• [Selection]
— BEGIN —
Figure 9-1 PaperGray font
Forms that are designed with this font allow segregation of handwritten characters without the use of lines, which can interfere with captured text. This font allows, through use of the image enhance despeckle function, the ability to remove the boxes easily and effectively with minimal impact to the written characters. Although the use of lines enforces character separation, the line removal process, in some situations, can affect the written characters that we are attempting to capture.
Figure 9-2 shows an example of a form that uses the PaperGray font for constrained text boxes. Notice how the boxes have been removed with minimal impact to the text.
Figure 9-2 PaperGray constrained text boxes
Barcodes
Use dimensional (1D) and two dimensional (2D) barcodes where possible. These barcodes aid in identifying a document. They can also carry a large amount of data and, in some situations, all the data you need from the form.
Ideally barcodes must be printed or attached so that they are square with the page. Barcodes that are attached at extreme angles can be difficult to capture.
Colors
Use of color helps to create appealing looking forms. However, the colors must be of a specific range that scanners can drop out (that is, removal of the constrained text box lines that we need).
Most color scanners have a drop-out color that you can specify, which is red or green. These scanners can perform almost the same output as the PaperGray font after despeckling.
— END —
• [Exercise objective] Retype the passage on designing forms for scanning, starting at "Ideally barcodes must" and ending at "font after despeckling.".

• [Given data]
— BEGIN —
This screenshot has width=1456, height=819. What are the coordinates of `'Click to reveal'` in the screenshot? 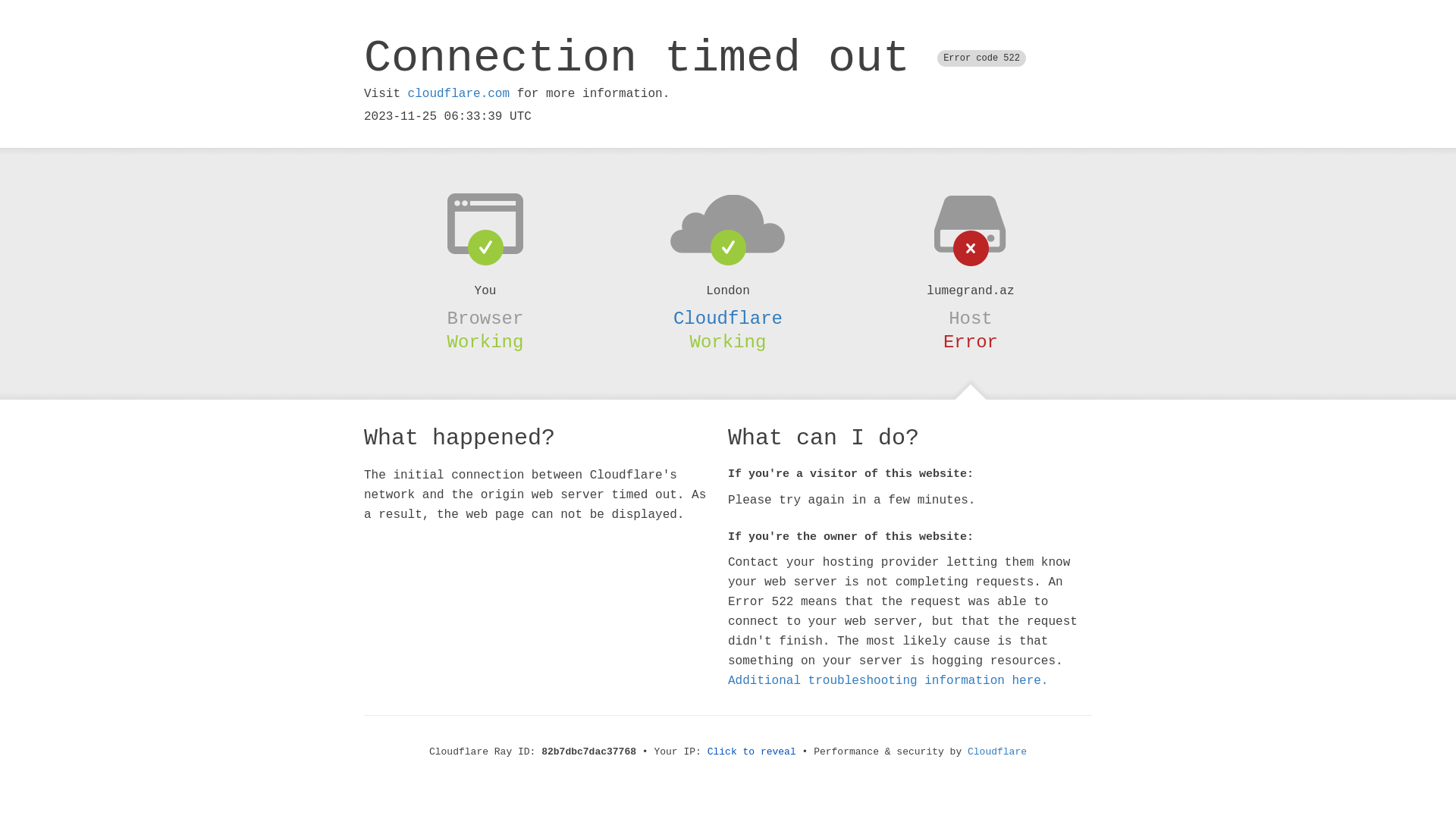 It's located at (752, 752). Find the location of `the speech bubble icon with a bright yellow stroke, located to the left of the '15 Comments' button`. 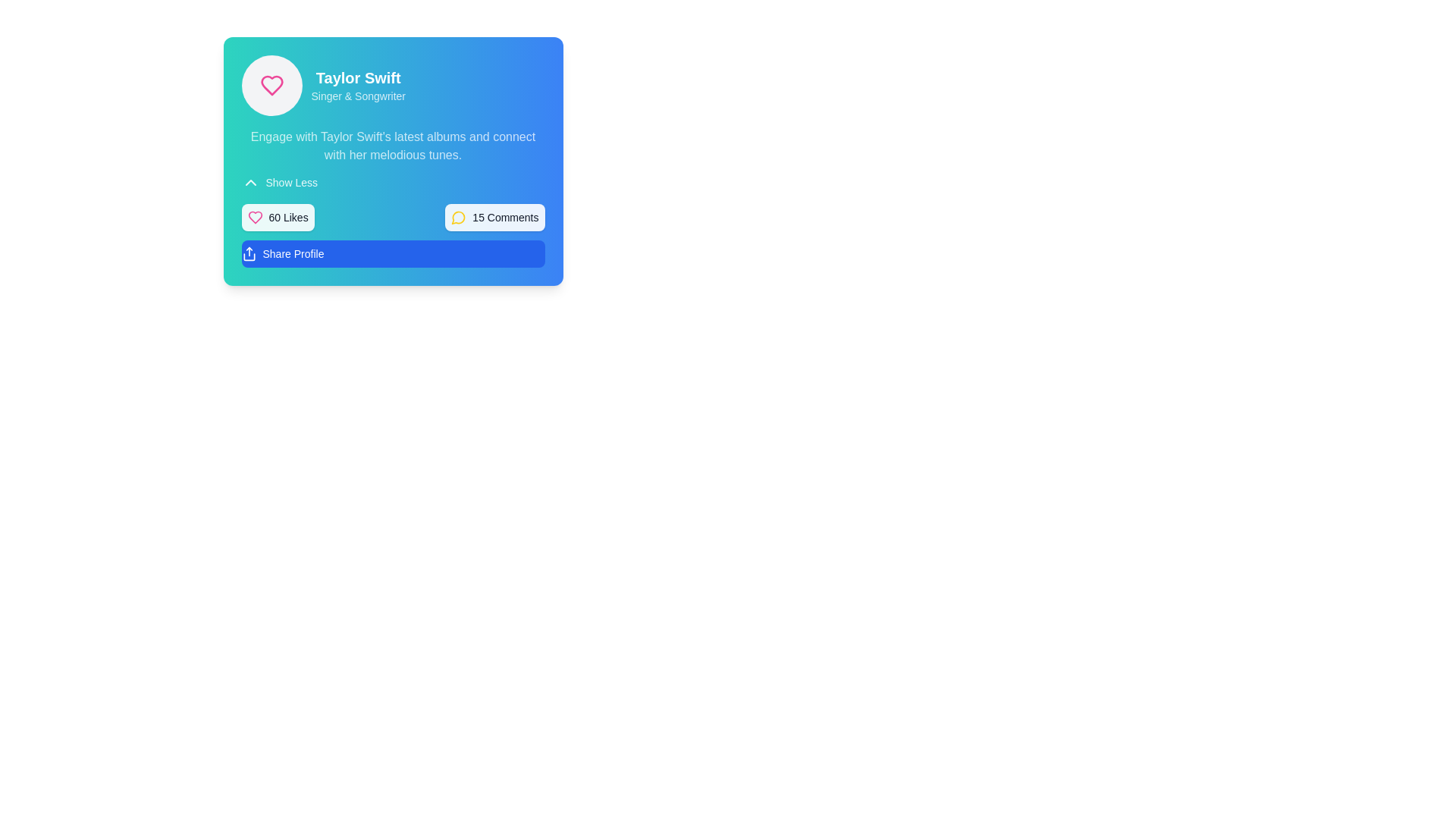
— END —
• [Worked answer]
Ideally barcodes must be printed or attached so that they are square with the page. Barcodes that are attached at extreme angles can be difficult to capture.
Colors
Use of color helps to create appealing looking forms. However, the colors must be of a specific range that scanners can drop out (that is, removal of the constrained text box lines that we need).
Most color scanners have a drop-out color that you can specify, which is red or green. These scanners can perform almost the same output as the PaperGray font after despeckling.